## Raw data
=== Section Start ===

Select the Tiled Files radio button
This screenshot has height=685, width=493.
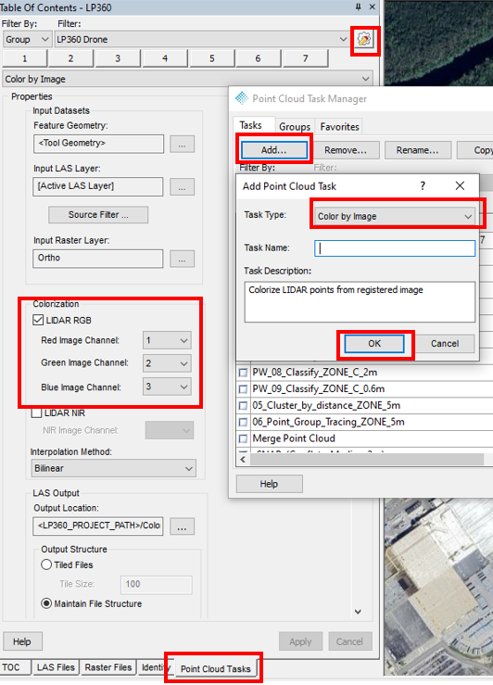pyautogui.click(x=46, y=564)
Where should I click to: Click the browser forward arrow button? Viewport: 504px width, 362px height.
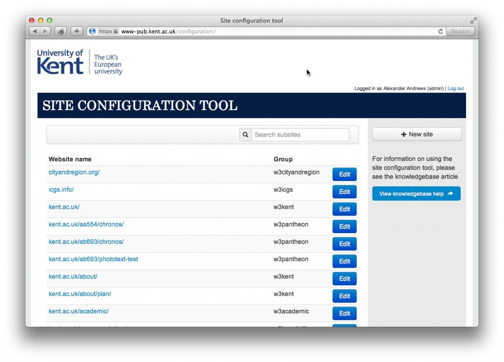click(45, 31)
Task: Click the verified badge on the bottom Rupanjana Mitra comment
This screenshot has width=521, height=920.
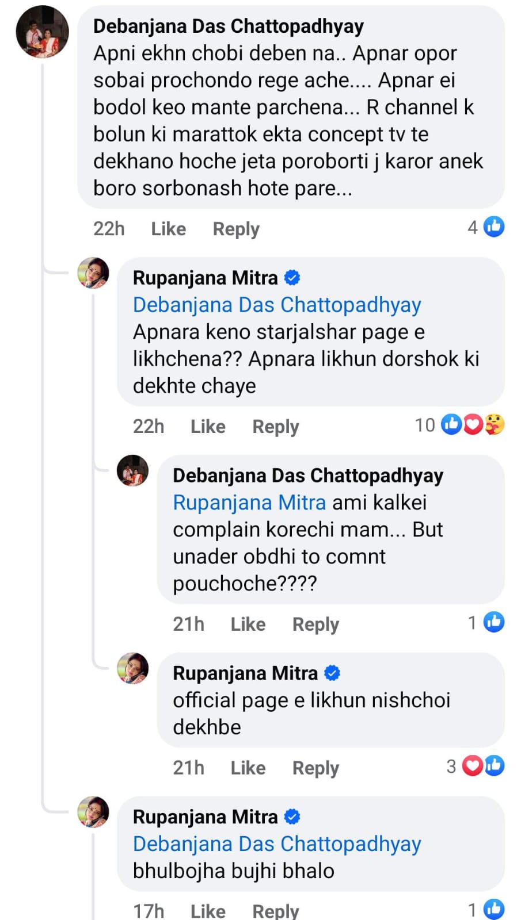Action: coord(293,816)
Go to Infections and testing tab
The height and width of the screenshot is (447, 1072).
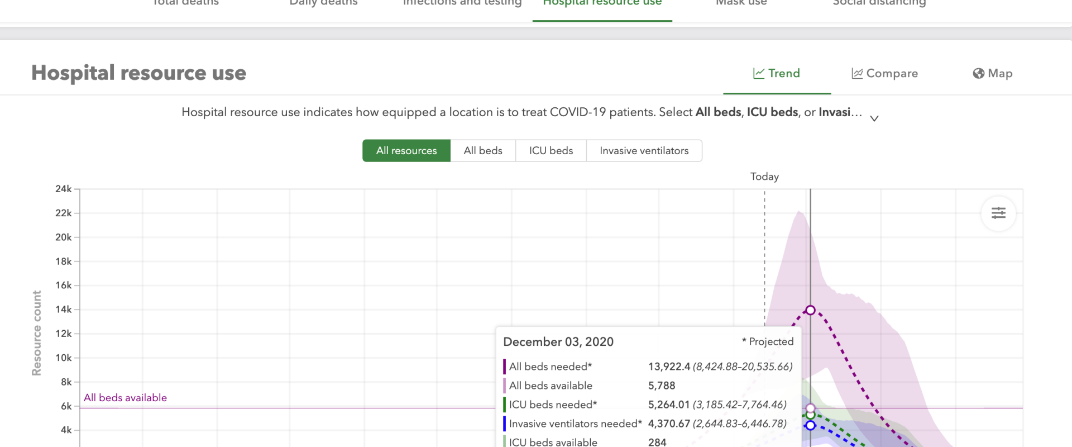pos(462,3)
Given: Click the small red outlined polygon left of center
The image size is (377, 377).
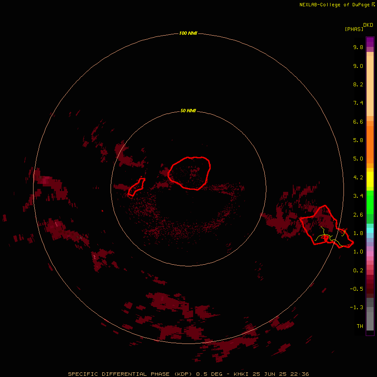Looking at the screenshot, I should tap(136, 187).
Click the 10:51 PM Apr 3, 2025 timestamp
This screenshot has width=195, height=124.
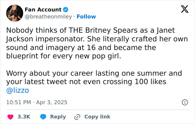click(x=36, y=102)
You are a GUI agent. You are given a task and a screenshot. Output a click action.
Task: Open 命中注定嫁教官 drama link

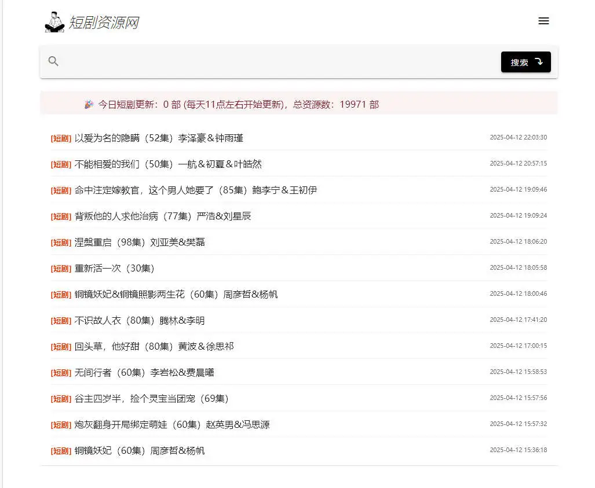pos(195,190)
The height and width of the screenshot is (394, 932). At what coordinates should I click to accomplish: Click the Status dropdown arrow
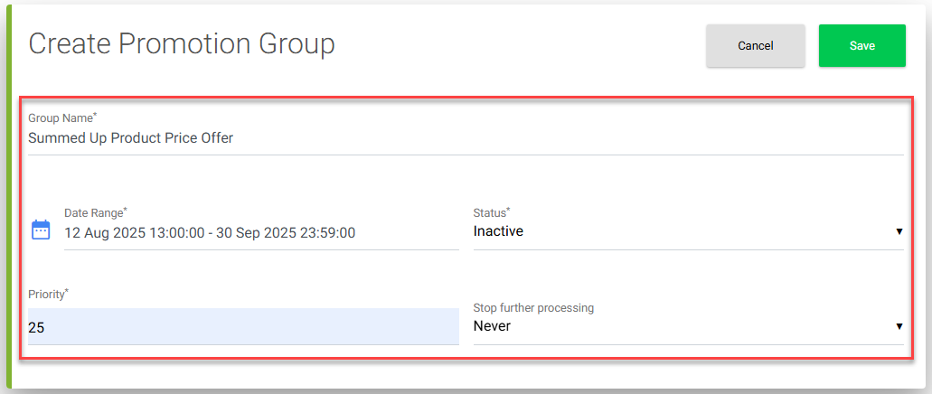pos(899,231)
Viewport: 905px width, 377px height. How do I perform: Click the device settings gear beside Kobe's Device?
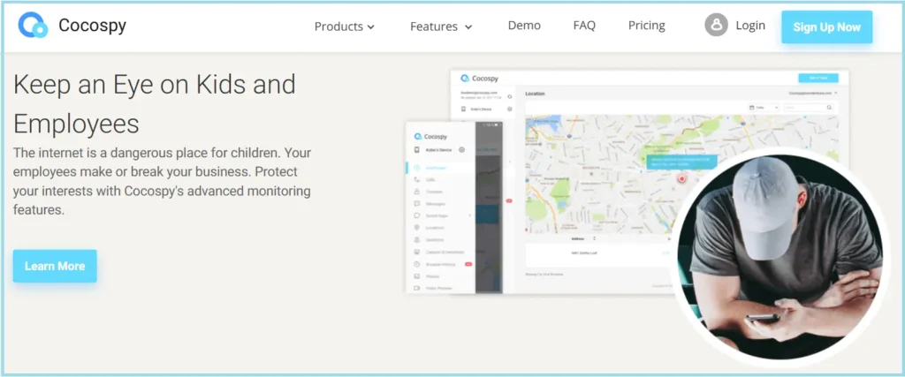pos(460,150)
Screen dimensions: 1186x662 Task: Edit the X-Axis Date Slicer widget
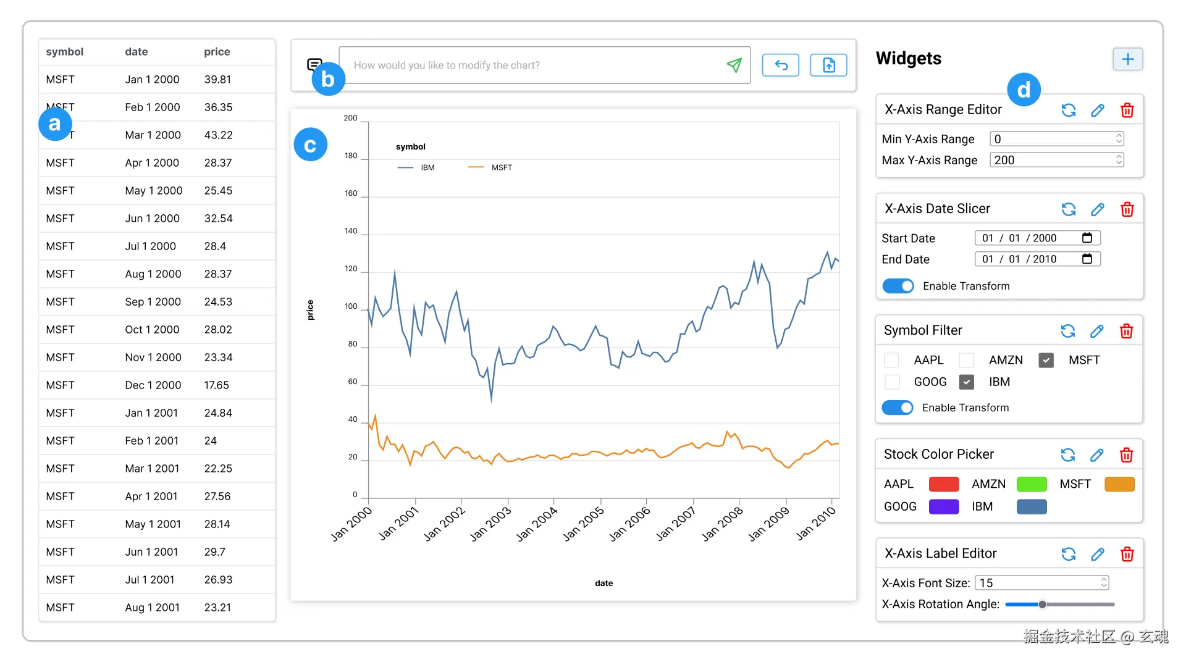pyautogui.click(x=1098, y=209)
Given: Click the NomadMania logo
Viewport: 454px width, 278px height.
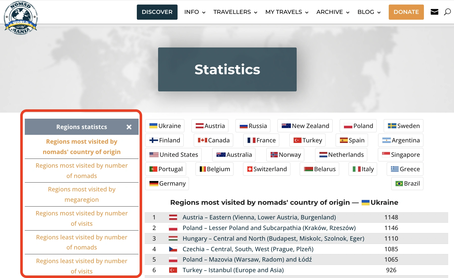Looking at the screenshot, I should pos(21,18).
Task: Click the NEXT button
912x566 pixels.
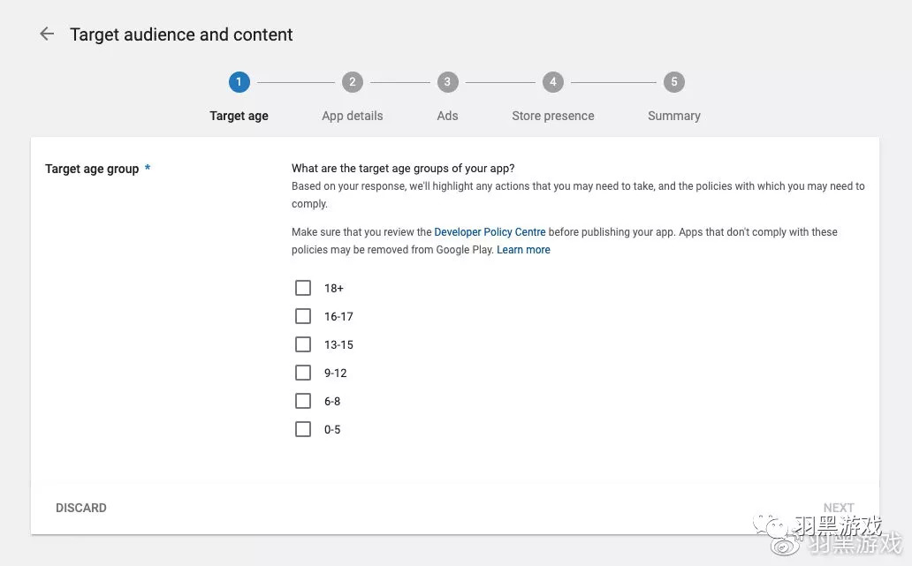Action: coord(838,508)
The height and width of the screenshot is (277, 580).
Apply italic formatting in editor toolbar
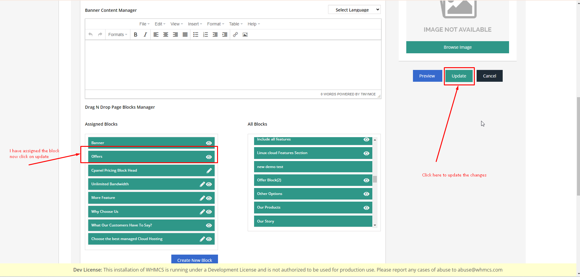[145, 35]
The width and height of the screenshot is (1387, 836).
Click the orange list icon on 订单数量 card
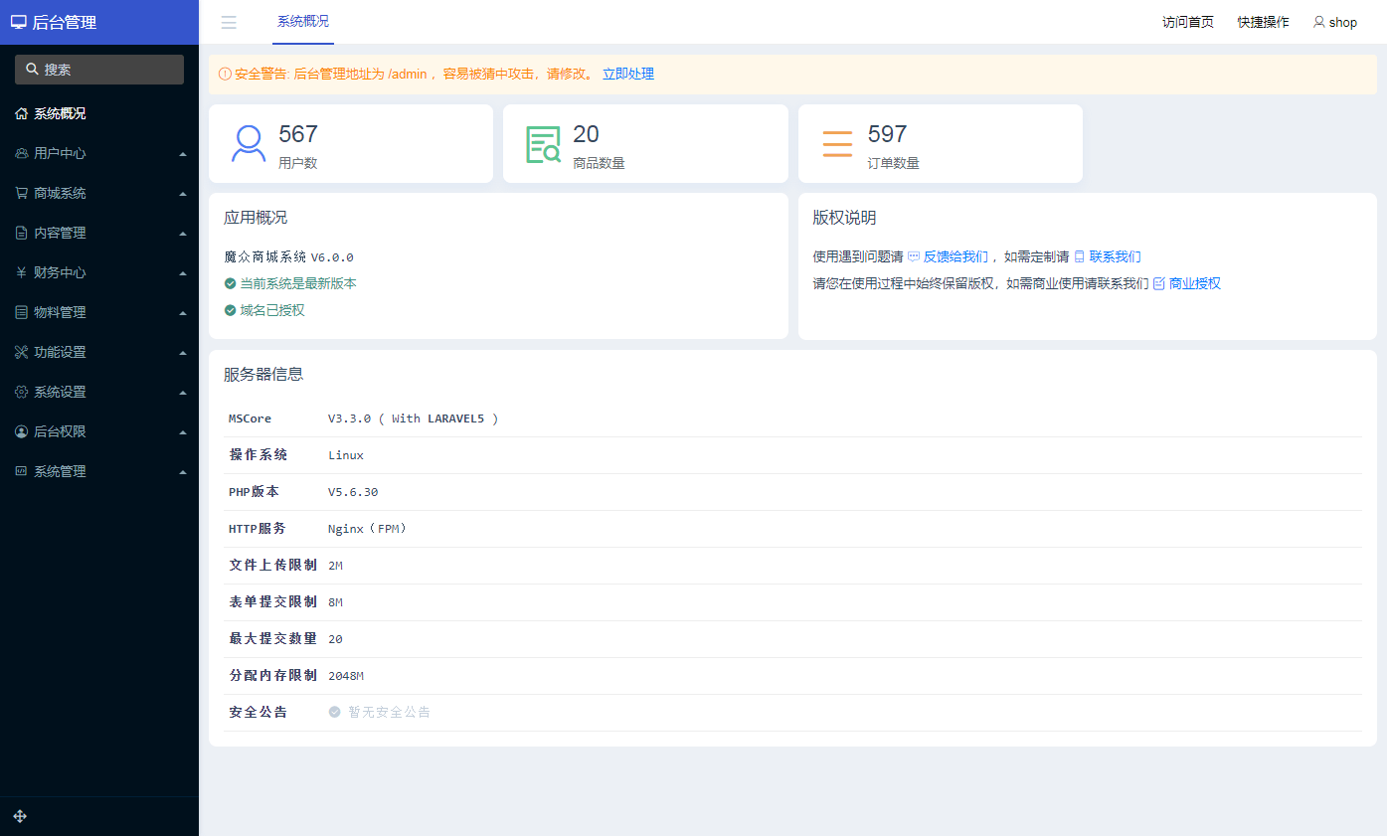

=== Section End ===

## Description of the task
Everything from the line holding "Click the 10:51 PM Apr 3, 2025 timestamp" through the last line of the listing should be written out exactly, except for the pictures.

## Answer to the exercise
Click the 10:51 PM Apr 3, 2025 timestamp
This screenshot has width=195, height=124.
click(x=36, y=102)
You are a GUI agent. You are given a task and a screenshot. Output a click action.
Task: Open 命中注定嫁教官 drama link

pos(195,190)
The height and width of the screenshot is (394, 932). At what coordinates should I click to accomplish: Click the Status dropdown arrow
pos(899,231)
Viewport: 905px width, 377px height. How do I perform: Click the device settings gear beside Kobe's Device?
pos(460,150)
Screen dimensions: 1186x662 Task: Edit the X-Axis Date Slicer widget
pyautogui.click(x=1098, y=209)
Given: Click the NomadMania logo
Viewport: 454px width, 278px height.
Looking at the screenshot, I should pos(21,18).
Task: Click the NEXT button
912x566 pixels.
Action: coord(838,508)
The height and width of the screenshot is (277, 580).
Apply italic formatting in editor toolbar
[145, 35]
The width and height of the screenshot is (1387, 836).
Click the orange list icon on 订单数量 card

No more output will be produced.